Voor zover ik het kan beoordelen heeft u als Wagnerrollen David, Stolzing, Loge, Erik, Parsifal inmiddels op uw palmares. Gaan er nog andere volgen? Ik denk dan aan Siegmund bijvoorbeeld.
Ik denk inderdaad nog Siegmund en Lohengrin toe te voegen, wat Wagner betreft. Maar als ik eens mag vloeken in de kerk : Wagner is niet de enige componist. Ik leer momenteel voor de opera van Straatsburg Der Schatzgräber van Schreker : de rol van Elis daarin is een absolute marathon, vergelijkbaar met Stolzing. Lyrisch, bij momenten dramatisch, dan weer als in een liedrecital intiem, piano’s op hoge noten, gedragen lijnen, maar ook Sprechgesang.

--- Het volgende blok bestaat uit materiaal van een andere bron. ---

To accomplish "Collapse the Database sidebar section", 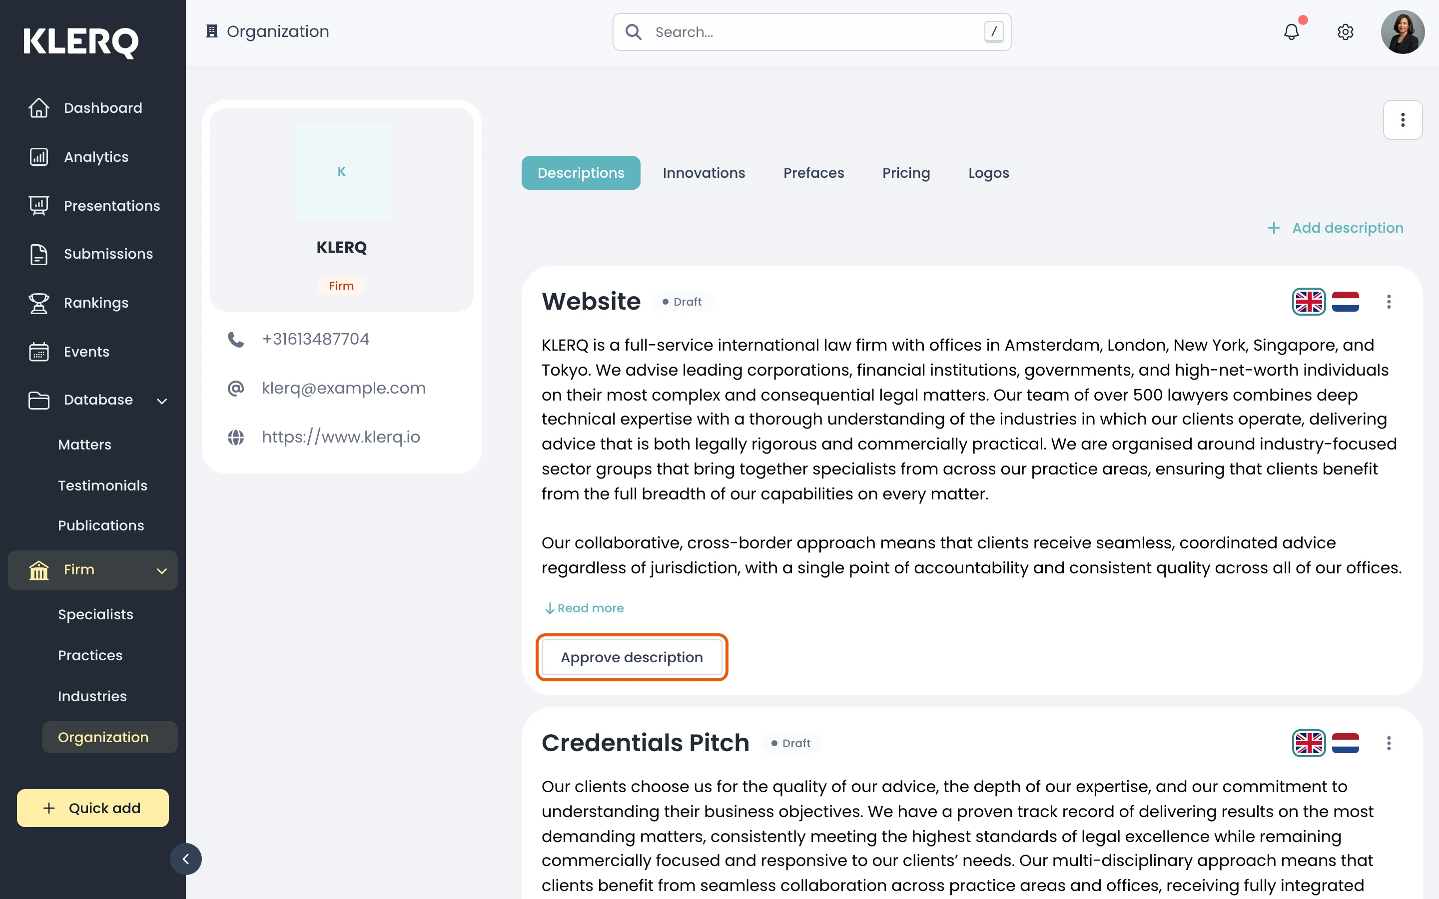I will click(x=161, y=401).
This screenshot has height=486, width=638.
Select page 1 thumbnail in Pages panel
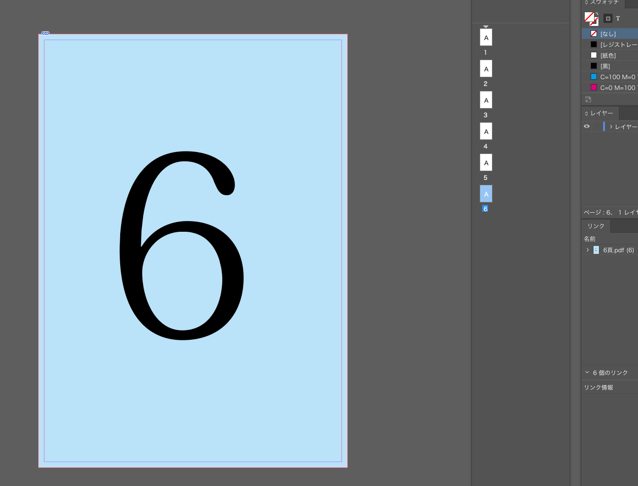coord(486,38)
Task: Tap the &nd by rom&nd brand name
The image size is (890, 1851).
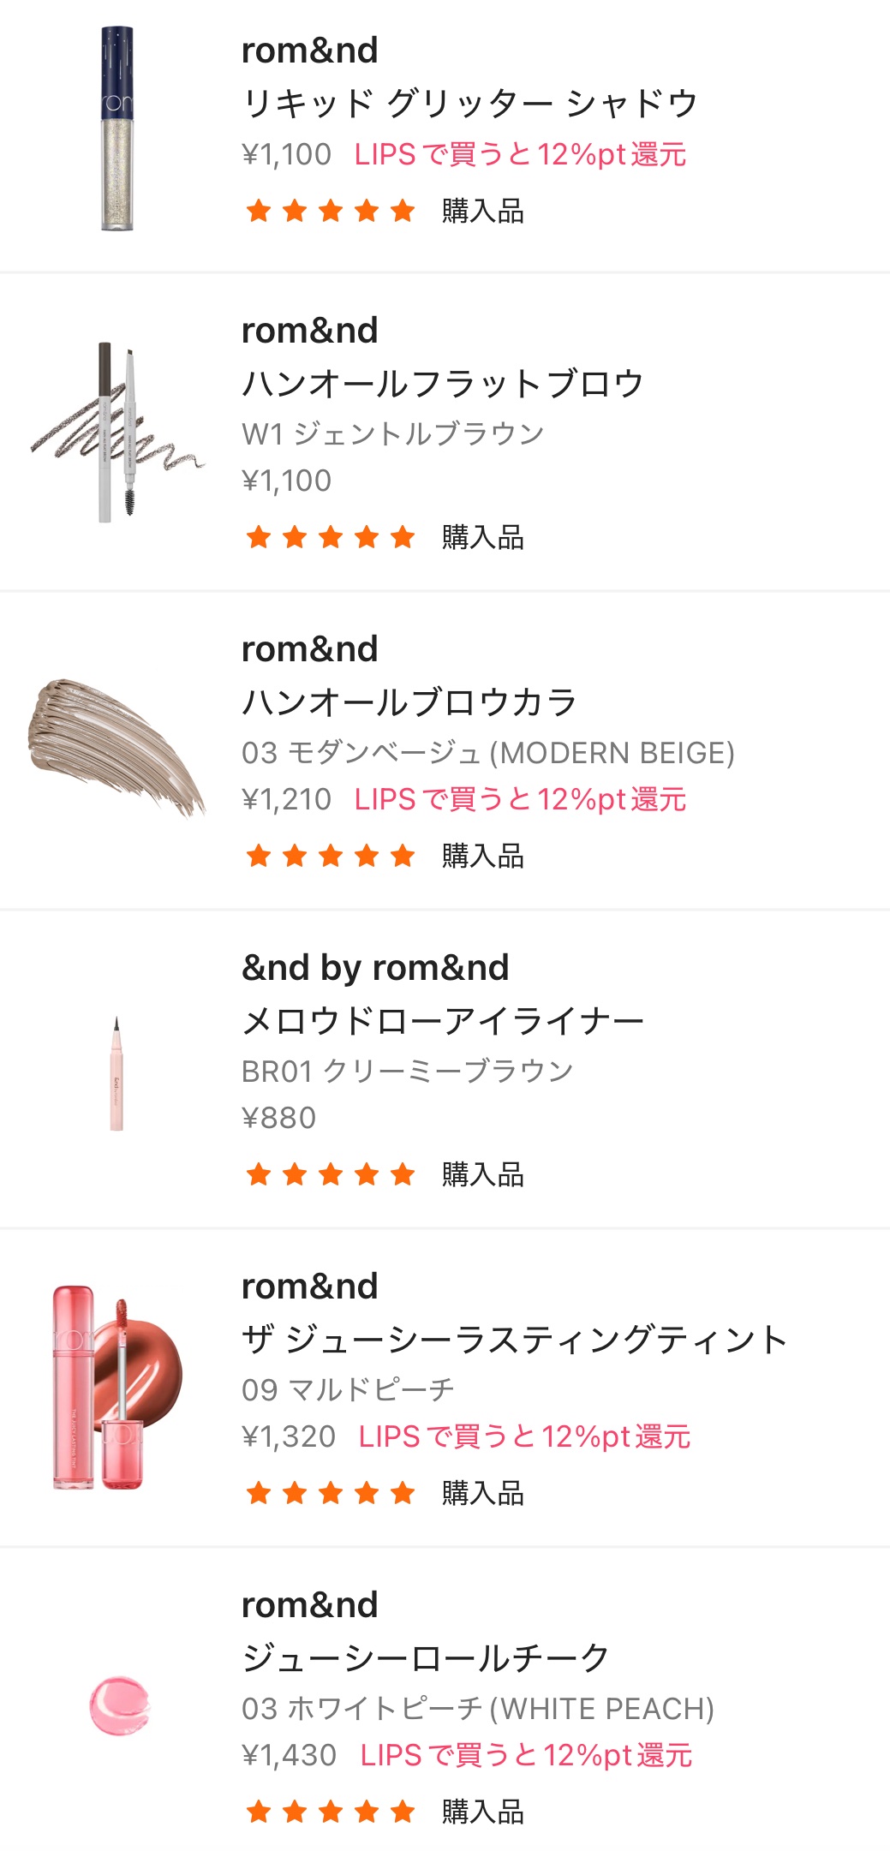Action: point(375,968)
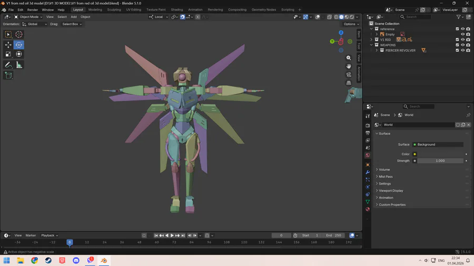This screenshot has height=266, width=474.
Task: Open the Render menu
Action: coord(33,9)
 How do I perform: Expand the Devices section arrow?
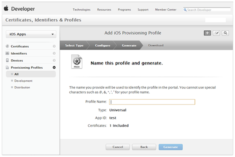(54, 61)
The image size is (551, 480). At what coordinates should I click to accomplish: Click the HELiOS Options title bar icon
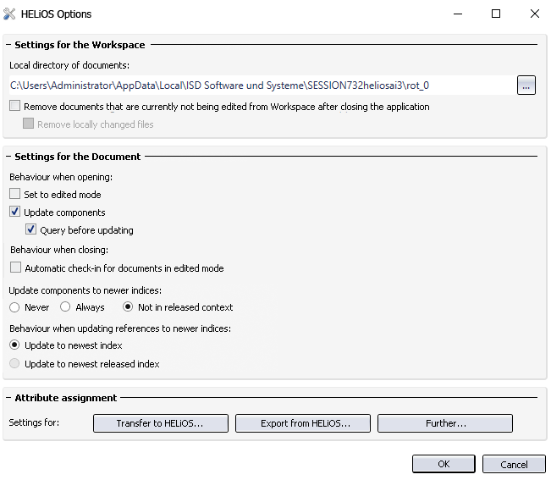(x=9, y=14)
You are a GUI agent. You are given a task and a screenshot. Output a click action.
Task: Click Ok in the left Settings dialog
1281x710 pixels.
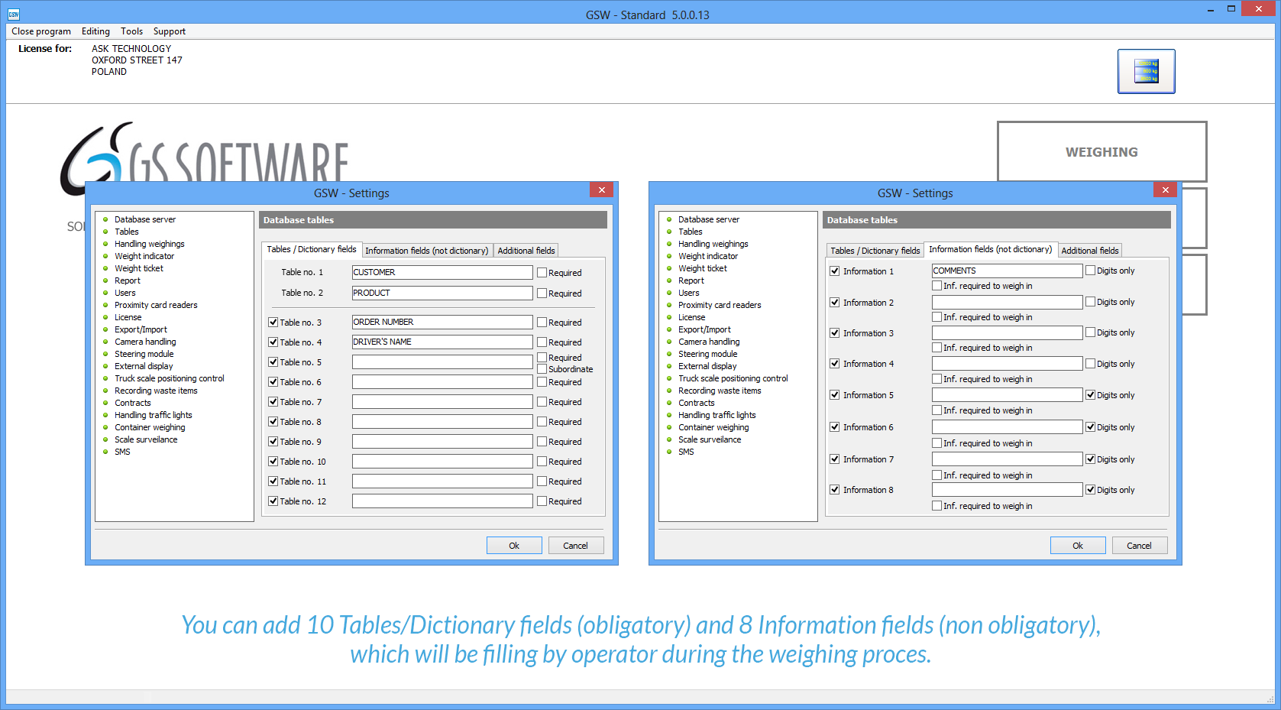pos(514,546)
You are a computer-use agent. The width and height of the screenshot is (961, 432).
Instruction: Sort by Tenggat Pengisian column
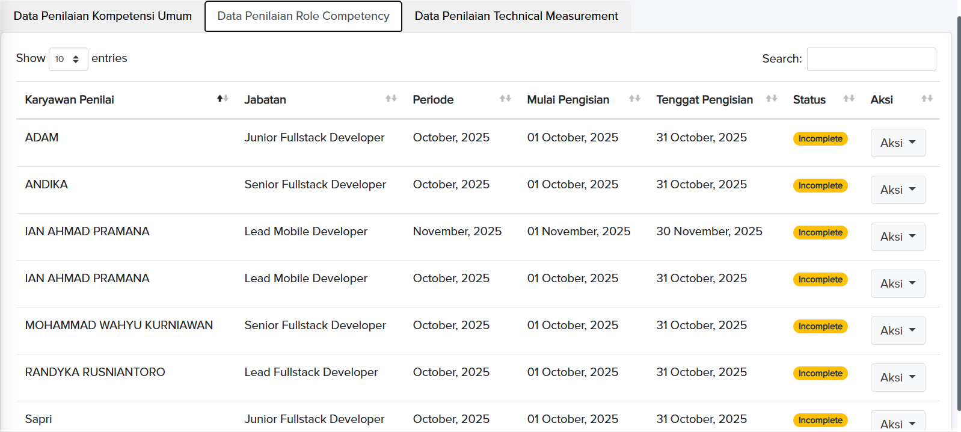pyautogui.click(x=772, y=99)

Een soort visitekaartje voor een zanger, en dat alles in een context van een knap stuk. Dat staat voor mij evenzeer op een voetstuk als Stolzing of Lohengrin. Ook in de operette zijn er nog een aantal rollen die ik interessant vind. Wat een geschenk van het leven als je die personages mag vorm geven, zowel vocaal als scenisch. Ik blijf dat een enorm voorrecht vinden.
Wat Wagner betreft heb ik wel een brandend verlangen om wat meer onderzoek te doen naar zijn visie op zingen en zangtechniek. Eigenlijk is dat een onderbelicht hoofdstuk in de Wagnerstudies. Misschien kan dat piepkleine steentje in de rivier dan bijdragen tot een andere visie op dat muzikaal genie, en ons dichter bij een gedegen lezing van zijn werken brengen. Het is echt tijd dat we de knallend luid spelende orkesten en de bijgevolg brullend luide zangers als een in de tijd begrensde mode beginnen zien, en niet als de essentie van een 19de eeuwse componist, die natuurlijk voor een 19de eeuws orkest schrijft, en dan nog eens (voor een aantal stukken) met specifiek Bayreuth in het achterhoofd.
Wij horen u nooit Verdi of Puccini zingen. Wat is het dat uw keuze voor het Duitse vak zo determineert?
Een kort antwoord : de operawereld zelf. Je staat vandaag de dag te boek als “barokzanger”, “Mozartzanger”, “Wagnerzanger”, of als het echt erg gesteld is met je : Operettentenor (wat ik zelf een compliment vind). Agenten, castingchefs, regisseurs hebben bijgevolg (je kan hen dat niet kwalijk nemen) een zekere tunnelvisie. Als jonge zanger kan je zo breed mogelijk mikken, en je staat er vervolgens dan toch wat naar te kijken waarin je volgens andere mensen meer uitblinkt. Dit gezegd zijnde : ik moet geen Verdi of Puccini zingen om gelukkig te worden. Ik zing volgend seizoen (22-23) Elis in Schatzgräber, Danilo, Manru, Tambourmajor, Eisenstein etc. Die bonte mix vind ik geweldig, het betekent veel studiewerk maar dat houdt jong, is me verteld. En voor een tenor kan het geen kwaad zijn hersenen, voor zover aanwezig, te gebruiken.